Risk Factors for Sacroiliac Joint Fusion after Instrumented Spinal Fusion.
Study design: Retrospective Cohort Study.
Objective: To identify risk factors for sacroiliac (SI) joint fusion after instrumented spinal fusion.
Methods: Patients were identified from the PearlDiver BiscayneBay database. Patients who underwent 1 level (CPT: 22840), 3-6 vertebral segment (22842), and 7+ vertebral segment spinal fusions (22843 and 22844) were identified. Patients were separated based on whether they received an SI joint fusion (27280 and 27279) after their spinal fusion.

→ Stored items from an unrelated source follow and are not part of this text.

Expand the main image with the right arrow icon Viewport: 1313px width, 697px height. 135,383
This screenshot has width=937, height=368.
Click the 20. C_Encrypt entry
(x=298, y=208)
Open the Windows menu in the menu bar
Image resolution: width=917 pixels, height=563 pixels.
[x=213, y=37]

A univariate analysis and multivariate logistic regression was performed to evaluate the associations between patient factors and incidence of SI joint fusion.
Results: 549,625 patients who underwent posterior spinal fusions were identified, 6068 of whom underwent subsequent SI joint fusion (1.1%). Factors associated with future SI joint fusion included female gender, patients with obesity, fibromyalgia, diabetes, tobacco use, increased construct length, and prior SI joint injection. Prior SI joint injection had the highest odds ratio (OR: 8.70; 95% CI: 8.25-9.16; P < 0.001), followed by 7+ vertebral segment (OR: 2.17; 95% CI: 2.03-2.33; P < 0.001) and 3-6 vertebral segment fusion (OR: 1.49; 95% CI: 1.42-1.57; P < 0.001).
Conclusions: The highest predictor of requiring subsequent SI joint fusion is a prior SI joint injection. We also found that longer fusion constructs are associated with increased risk for future SI joint fusion.